# Any Engineering Supervisors?



## Jonhnny123 (Feb 17, 2012)

So my supervisor is leaving in 6 or so months and has asked if I'd like to replace him. I'm trying to figure out if this is a career move I want to make.

I'm the youngest one (by far) in my group, but "know the system" and get along with everyone in the group. So I'm sure I'd do a good job.

Pros:

More money (probably a 50% raise plus bonuses)

Career Advancement

New skills to add to resume (managing people)

Cons:

More time outside of work hours being tethered to work

I'd have to drink at least some of the kool-aid

I don't think I'd like it

Now my main concern is the fact that I'm really not sure that I'd like it. I can more or less deal with the other cons, but I'm not enthusiastic about the corporate culture. I work at a large corporation with many layers of management. There are lots of meetings, performance indicators, proceedures, and other BS type things I would have to deal with.

I do like my current job. I enjoy the variety, challenge, and experience of doing engineering work to come up with solutions. Leading projects is one thing, but being a supervisor is totally different. I guess put simply, I prefer the technical side of things.

So are there any engineering supervisors out there? Do you enjoy the work? Would you rather be back in engineering? The increase in pay would be fantastic, but I'm not struggling financially and I just have this vision in my head that I would be unhappy as a supervisor.

Thanks for reading my wall o' words. Any input is appreciated.


----------



## Road Guy (Feb 17, 2012)

It's a love hate relationship....

Sometimes I wish I was mowing grass on the side of the interstate...

But it helps if you have good people above you with realistic goals and expectations...

I don't miss doing cad work and manipulating design software though, but I do miss working through one project myself and not having to rely on someone else to do it...

If your a hands on person, it takes a while to get used to letting others do their jobs, it did for me..


----------



## Peele1 (Feb 17, 2012)

I've been in management for a while. Actually, I started in management - I have a master's in Management along with my BS EE... I like managing people, projects, budgets, priorities, etc. If you aren't good at management, you probably won't like it, or your staff won't like it.. one or the other...


----------



## solomonb (Feb 17, 2012)

This is a great question! The bottom line answer is that you have just become the Parent to XX number of kids. XX is the number of direct reports that you have inherited. If you like being a parent, you will do well in this role.
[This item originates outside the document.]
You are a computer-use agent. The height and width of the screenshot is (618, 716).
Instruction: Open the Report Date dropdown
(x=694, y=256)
If money is the goal, management is the way to go. You are going to make more money in management than staying in the technical side of the business. Why? Well, the firm sees you as a more valuable employee, you make greater contributions and you have the capability to enhance revenue, both realized and projected. You are now getting things done through others- they will NOT do as you would do, however, in most instances, the task will be completed. Sometimes, the job will be done well, other times, you will have great frustration with the quality ot the work completed. Your little butt will be stuck in meetings about 80% of the time. Think DILBERT---DILBERT is a great marker for any large company. Read a couple weeks of DILBERT and you will have a great idea of what your new boss is like-- Just like the Pointed Hair guy!!!!! Hell, I don't know you, your firm, or your boss--- however, rest assured that DILBERT is very, very characteristic of any large company or government organization.
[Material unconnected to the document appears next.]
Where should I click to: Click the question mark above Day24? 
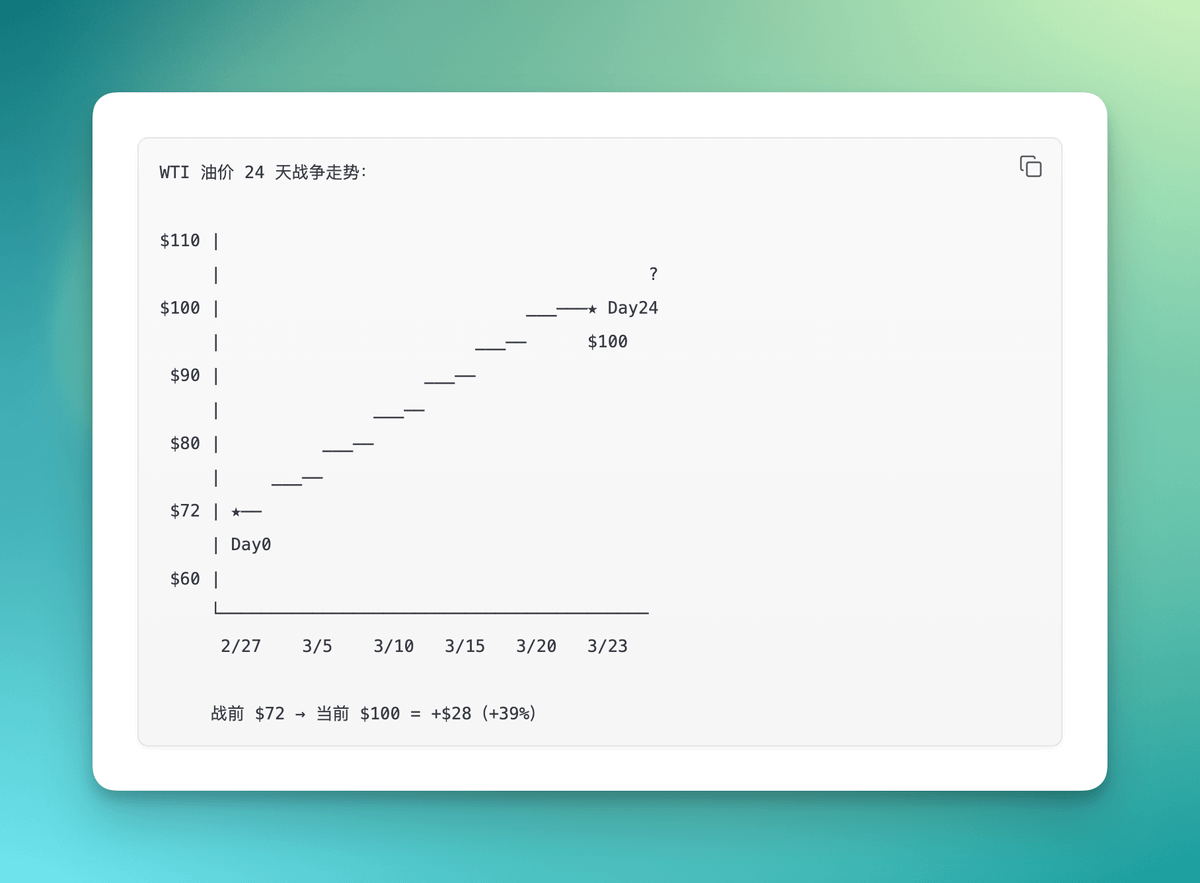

The ability to lead people is one of the most awesome duties and responsibilities ever! Although we never could have a family, I thoroughly enjoy leading a group of folks-- however, there is frustration involved-- just be forewarned.

If you get along with your colleagues, you want the chance, go for it. The worst that can happen is that you don't like it and you revert back to one of the troops on the floor.
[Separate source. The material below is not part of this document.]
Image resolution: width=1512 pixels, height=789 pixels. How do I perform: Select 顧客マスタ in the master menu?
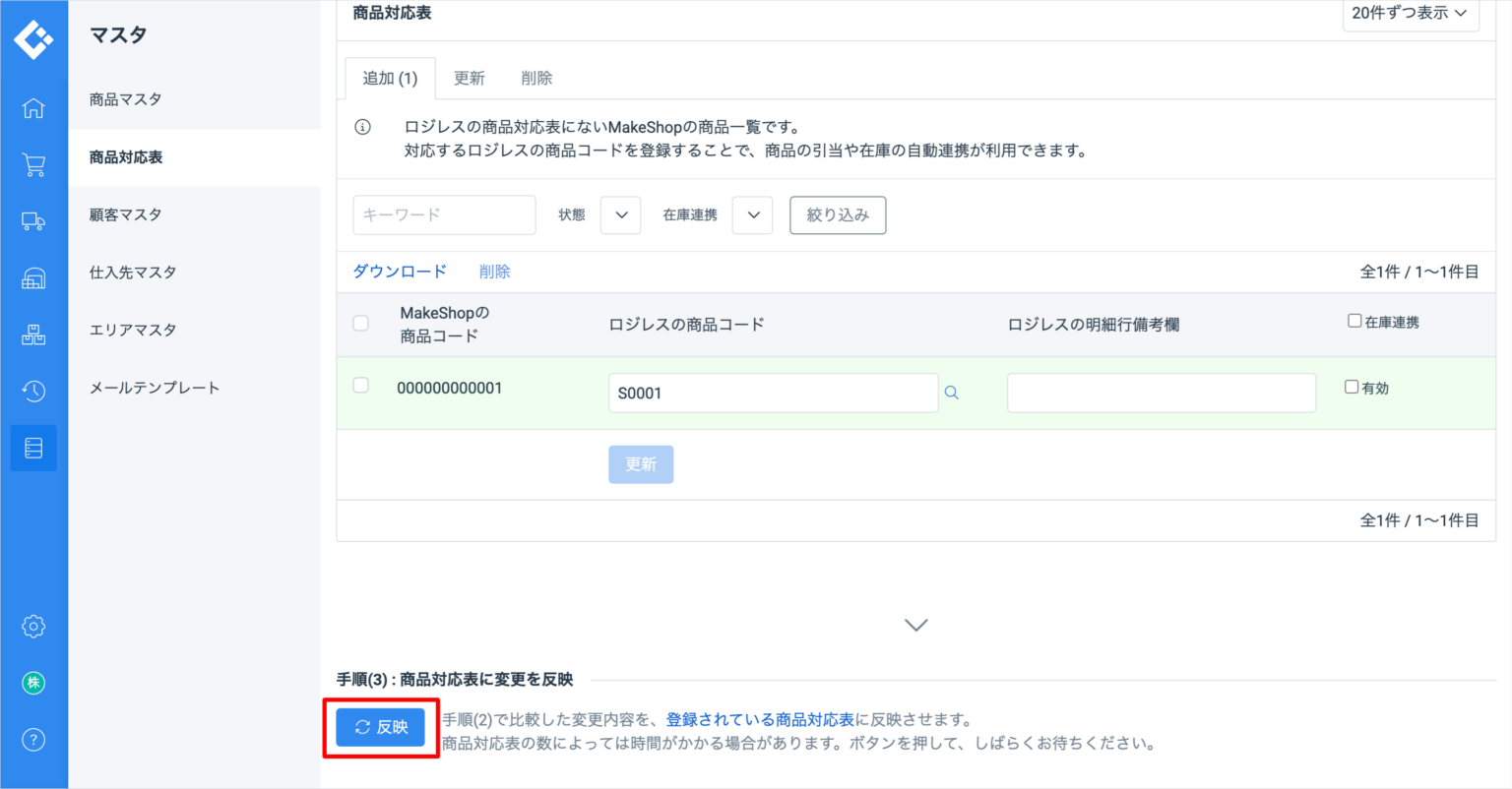pyautogui.click(x=126, y=214)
Meetings are a way of life for the bureaucratic individual. I left a large bureaucracy for private practice 5 years ago and could not be happier. However, I spent 35 years in a big bureaucracy-- at the end of the day, Dilbert came through loud and clear.

I would say go for it and see what happens. You will do well, learn some new skills and if you are young, your parenting skills will be vastly burnished after this exercise.


----------



## Jonhnny123 (Feb 18, 2012)

Thanks for the advice! I already see examples of Dilbert in my current position daily haha.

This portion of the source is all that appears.